**What needs to be done**
Which people does the excerpt on macrophage biology below name as Nobel award winners or Nobel laureates? List all of them.

**Excerpted text**
The biochemical mechanisms that control protein degradation by ubiquitination and delivery to proteosomes have previously attracted Nobel awards to Hershko and Ciechanover [218]; new methods have been developed to degrade selected cellular proteins for experimental and possible therapeutic purposes [219]. Finally, we stress the importance of endocytosis in lipid metabolism, recognized by Nobel awards to Brown and Goldstein, and the recycling of iron and other essential nutrients [220,221].

4.2. Biosynthesis, Gene Expression, Metabolism, Cell Activation, and Secretion

After terminal differentiation, MPs shut down DNA synthesis, but continue to express a wide range of mRNAs and proteins becoming highly active secretory cells [222] as well as phagocytes. Upon activation by innate and immune stimuli, they adapt to local and systemic environments to perform various homeostatic, inflammatory, and immune trophic and effector functions (Figure 7).
Tissue resident cells are long-lived, whereas elicited cells turn over more rapidly and are primed to generate more pro-inflammatory and cytotoxic radicals after further stimulation. Their secretory products include lysozyme [226], a range of neutral proteinases [227] to activate plasma cascades of complement, coagulation, and kinin generation, as well as arachidonate metabolites, leukotrienes, prostaglandins, and their derivatives. In addition, they produce chemokines, pro- and anti-inflammatory cytokines, and growth factors for lymphohematopoietic and endothelial cells [228], as well as protease inhibitors such as TIMP, alpha1 anti trypsin, and alpha2 macroglobulin. Activated macrophages also secrete collagenase and elastase, modify the extracellular matrix [229], and regulate fibroblast growth and repair. Their energy requirements of ATP are met by glycolysis, through the Krebs cycle and/or oxidative phosphorylation through mitochondrial respiration. The pioneering metabolic studies by Nobel laureates Otto Warburg [230], Hans Krebs, and Fritz Lipmann [231] are currently undergoing a renaissance in immunology [232].
Macrophage phenotype signatures are associated with a spectrum of polarized functional states [224,233]. Markers of innate stimulation include the enhanced expression of MARCO and CD200 [234]. Classical activation by interferon gamma, a product of CD4 Th1 lymphocytes and NK cells, induces a respiratory burst after local triggering, for example phagocytosis, to generate reactive oxygen and nitrogen radicals by activation of NADPH dehydrogenase [235] and iNOS [236], respectively. The vital roles of oxygen and nitrogen in metabolism have also been recognized by recent Nobel prizes.

**Entries supplied**
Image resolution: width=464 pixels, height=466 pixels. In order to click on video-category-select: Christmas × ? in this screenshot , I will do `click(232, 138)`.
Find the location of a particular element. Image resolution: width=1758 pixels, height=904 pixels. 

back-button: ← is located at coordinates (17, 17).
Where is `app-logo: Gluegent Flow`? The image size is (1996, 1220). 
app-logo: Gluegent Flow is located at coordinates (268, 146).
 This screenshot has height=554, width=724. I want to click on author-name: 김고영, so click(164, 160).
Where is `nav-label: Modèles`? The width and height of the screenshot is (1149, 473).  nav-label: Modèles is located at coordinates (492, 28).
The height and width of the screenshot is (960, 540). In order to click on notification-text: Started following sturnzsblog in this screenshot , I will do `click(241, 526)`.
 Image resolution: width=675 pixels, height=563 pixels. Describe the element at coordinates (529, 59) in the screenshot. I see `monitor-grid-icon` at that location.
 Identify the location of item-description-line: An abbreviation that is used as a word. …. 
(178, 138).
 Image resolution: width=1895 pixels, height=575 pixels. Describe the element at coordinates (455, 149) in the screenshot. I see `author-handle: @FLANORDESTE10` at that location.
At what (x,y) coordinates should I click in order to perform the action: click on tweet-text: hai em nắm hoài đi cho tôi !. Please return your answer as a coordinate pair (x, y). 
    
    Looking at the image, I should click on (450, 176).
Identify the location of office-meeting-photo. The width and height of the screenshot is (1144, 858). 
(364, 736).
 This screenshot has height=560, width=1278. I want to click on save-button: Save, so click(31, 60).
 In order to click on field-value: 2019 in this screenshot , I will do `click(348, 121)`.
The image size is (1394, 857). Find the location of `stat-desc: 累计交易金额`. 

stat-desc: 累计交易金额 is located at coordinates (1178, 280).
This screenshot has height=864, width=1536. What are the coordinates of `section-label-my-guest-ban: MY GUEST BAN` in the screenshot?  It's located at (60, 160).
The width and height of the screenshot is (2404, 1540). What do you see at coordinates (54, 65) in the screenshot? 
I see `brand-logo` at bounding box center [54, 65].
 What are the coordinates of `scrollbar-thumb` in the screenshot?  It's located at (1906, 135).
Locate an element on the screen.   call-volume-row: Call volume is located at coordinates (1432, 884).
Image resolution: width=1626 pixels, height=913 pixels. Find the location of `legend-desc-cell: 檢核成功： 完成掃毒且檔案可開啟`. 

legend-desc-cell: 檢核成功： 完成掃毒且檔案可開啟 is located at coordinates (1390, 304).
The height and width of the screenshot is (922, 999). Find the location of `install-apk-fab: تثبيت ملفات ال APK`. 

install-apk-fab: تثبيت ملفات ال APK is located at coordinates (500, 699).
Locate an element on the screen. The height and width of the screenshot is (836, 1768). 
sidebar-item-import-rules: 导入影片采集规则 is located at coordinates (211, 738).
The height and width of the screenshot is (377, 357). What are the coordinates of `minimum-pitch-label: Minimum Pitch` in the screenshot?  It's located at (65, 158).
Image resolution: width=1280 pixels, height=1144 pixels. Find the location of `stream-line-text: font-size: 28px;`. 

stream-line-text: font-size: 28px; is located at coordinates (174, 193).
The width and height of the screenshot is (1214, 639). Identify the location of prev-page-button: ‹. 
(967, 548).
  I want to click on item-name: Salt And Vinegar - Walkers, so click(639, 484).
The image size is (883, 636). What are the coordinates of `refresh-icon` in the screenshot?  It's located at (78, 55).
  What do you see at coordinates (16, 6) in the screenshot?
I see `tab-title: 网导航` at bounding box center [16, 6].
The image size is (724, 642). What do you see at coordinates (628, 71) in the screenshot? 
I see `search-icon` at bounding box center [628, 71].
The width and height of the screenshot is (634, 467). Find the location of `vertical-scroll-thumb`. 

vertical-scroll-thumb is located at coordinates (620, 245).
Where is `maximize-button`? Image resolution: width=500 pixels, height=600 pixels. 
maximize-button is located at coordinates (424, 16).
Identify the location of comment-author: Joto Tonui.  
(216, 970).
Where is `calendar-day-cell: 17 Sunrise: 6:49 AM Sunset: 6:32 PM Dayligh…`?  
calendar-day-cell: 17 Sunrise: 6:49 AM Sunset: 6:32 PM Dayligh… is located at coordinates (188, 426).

**Expected answer**
Hershko, Ciechanover, Brown, Goldstein, Otto Warburg, Hans Krebs, Fritz Lipmann